Determination of antioxidant capacity of biscuits
The antioxidant capacity was assessed using the Trolox equivalent antioxidant capacity (TEAC) method, following the procedures of Çam et al. [33]. The ABTS assay was prepared by dissolving 30 mg ABTS in K₂O₈S₂, diluted with 100 mM phosphate buffer, and then dried for 16 hours, resulting in 0.700 ± 0.005 absorbance at 734 nm.
The samples were diluted (1:20, v:v) with buffer, following which 50 µl of the diluted samples were combined with 1950 µl of ABTS. The absorbance at 734 nm was then determined after a 6-minute incubation period. The findings were quantified as mg TEAC/g.
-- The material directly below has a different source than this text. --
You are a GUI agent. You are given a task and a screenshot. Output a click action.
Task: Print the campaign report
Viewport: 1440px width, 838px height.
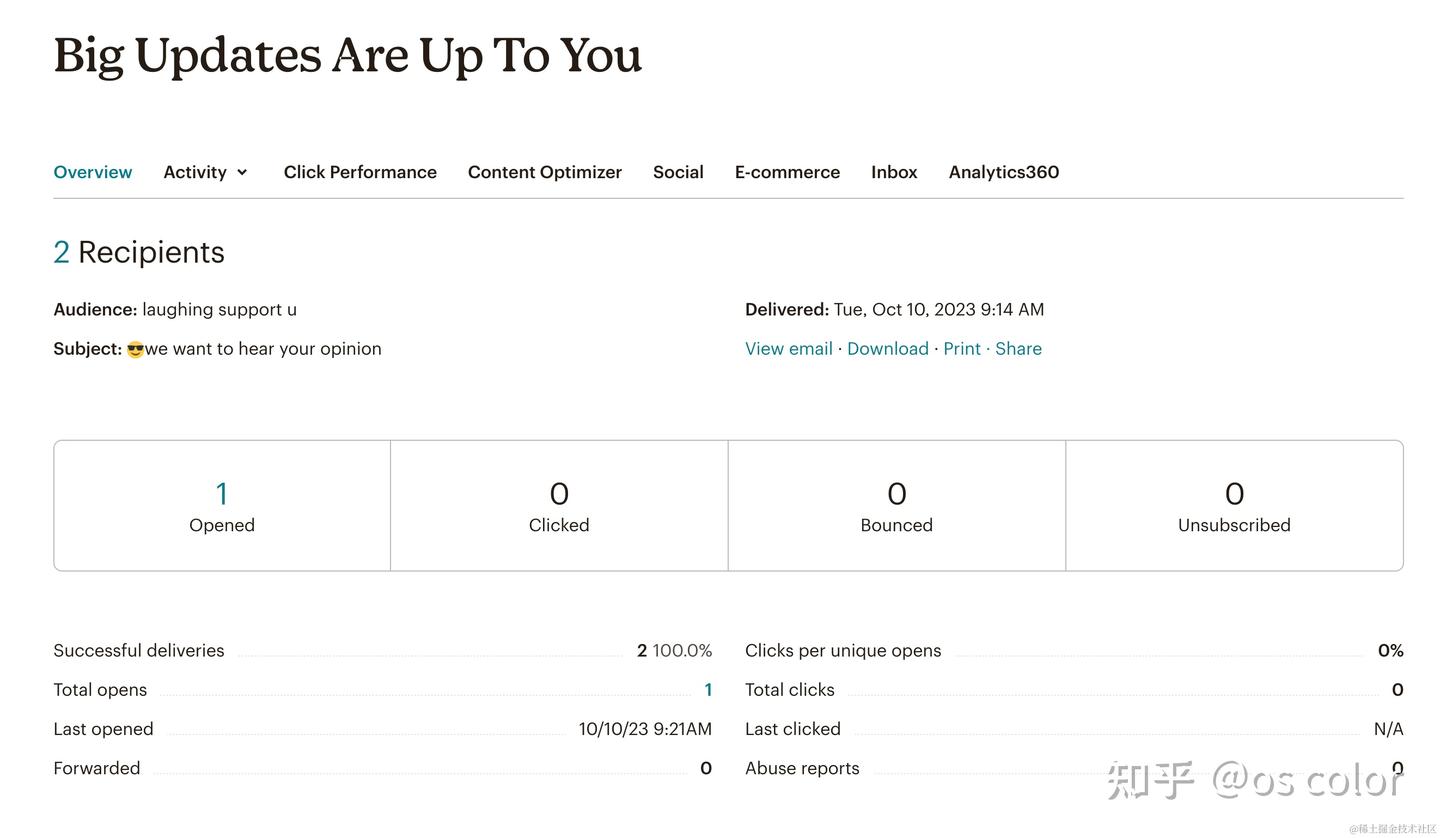[961, 349]
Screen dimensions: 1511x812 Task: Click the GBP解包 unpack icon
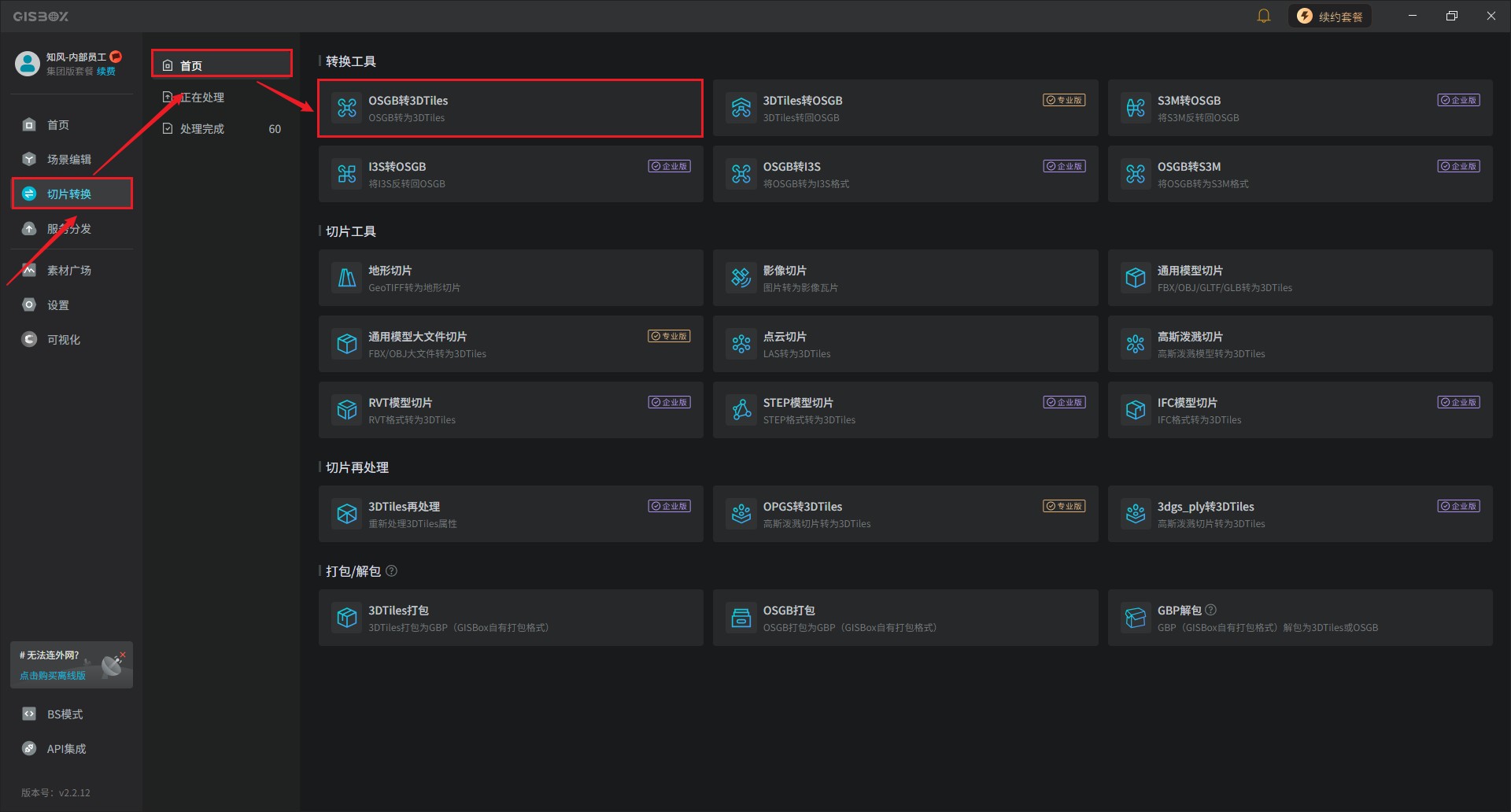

Microstructure analysis of samples
Scanning electron microscopy (SEM) analysis of flour and biscuit samples were made by a Scanning electron microscope (Hitachi SU3500). Samples were placed on SEM holders and coated with gold under vacuum conditions before analysis. Sample images were made at 3500x magnification level with an accelerating voltage of 10 kV.
Sensory analysis of biscuits
Five differently coded samples i.e. A, B, C, D, and E were given to the 10 semi-trained panelists drawn within the Harran University, Department of Food Engineering. The biscuits were identified according to their color, visual appeal, texture, taste, flavor, aroma, and general approval. The judges evaluated based on various criteria, assigning a top score of 9 for strong approval and a low score of 1 for strong disapproval [34].
Statistical analysis
Statistical Package SPSS software (version 22.0, SPSS Inc., Chicago, IL, USA) was used for statistical evaluation of the data. Duncan multiple comparison test with ANOVA was used for comparisons at P ≤ 0.05. All experiments in the study were carried out in three replicates.